MabesNews.com, RIBUAN tahun silam, Socrates (469 SM-399 SM), pernah berkata, “Orang yang semakin pandai, pasti akan semakin baik (sikap dan perilakunya).
Mungkin kita akan membantah pendapat ini. Sebab, fenomena sosial yang terjadi akhir-akhir ini banyak orang-orang berkedudukan dan berilmu tinggi melakukan perbuatan rendah. Seperti korupsi, khianat, bahkan suka manipulatif.
Namun, putra seorang tukang batu dan bidan, yang memperkenalkan konsep “kebajikan adalah pengetahuan” dan dianggap sebagai salah satu bapak filsafat Barat tersebut, punya jawabannya.
Menurutnya, jika da orang yang pintar tapi tidak baik atau jahat, berarti orang tersebut belum pintar (masih bodoh), karena dia tidak tau efek merusak dari kejahatan yang dilakukannya.
Di sini Socrates mengajarkan pentingnya integrasi ilmu ke dalam perilaku kehidupan. Neny Rostiati dan Fakhry Zamzam (2021), seperti kami kutip dari detik .com, menyebut ajaran Socrates ini sebagai intelektualisme etis, yakni pengetahuan yang benar tentang etika secara otomatis akan diikuti oleh perilaku yang benar.
Ingat, ilmu tidak hanya untuk dimiliki dan dipahami, tetapi harus mampu membuat perubahan dalam perilaku hidup.
Dengan konsep integrasi ilmu dalam perilaku kehidupan seperti ini, maka orang yang berilmu tidak akan berbuat jahat.
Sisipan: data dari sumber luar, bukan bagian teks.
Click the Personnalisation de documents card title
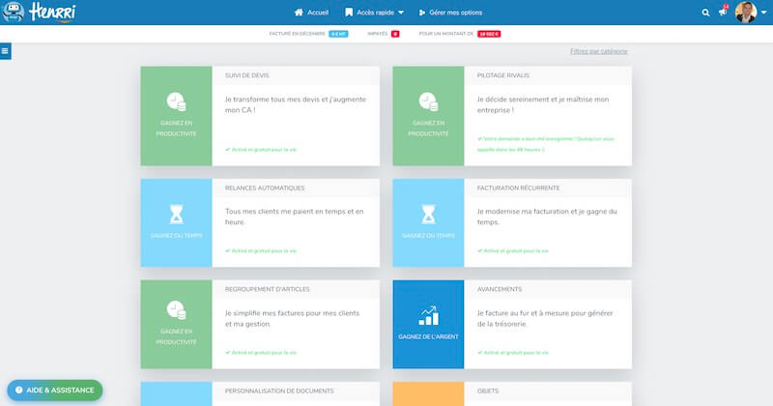 click(x=279, y=391)
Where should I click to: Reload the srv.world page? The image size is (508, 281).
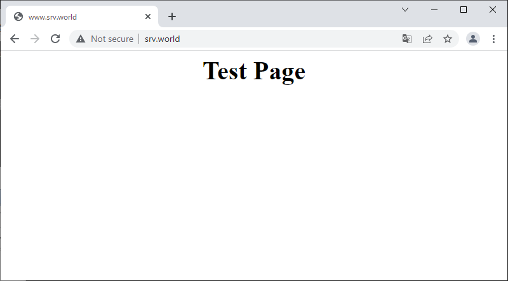click(55, 39)
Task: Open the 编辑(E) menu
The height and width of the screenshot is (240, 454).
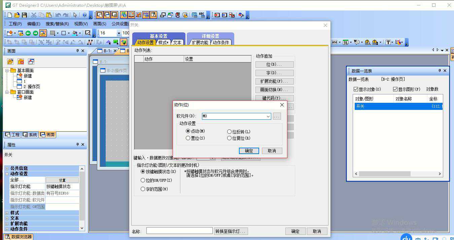Action: pyautogui.click(x=33, y=24)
Justru semakin tinggi ilmu yang dimiliki seseorang, maka orang itu akan menjadi semakin baik.
Jadi, jika ada orang yang bertambah ilmu dan gelar akademiknya, tetapi perilakunya tidak bertambah baik, khianat, manipulatif, playing victim bahkan sombong, maka ada yang salah dalam pengetahuannya.
Mungkin orang semacam ini hanya sekolah tinggi supaya dapat ijasah, tetapi tak pernah berpikir. Atau jangan-jangan suka bolos.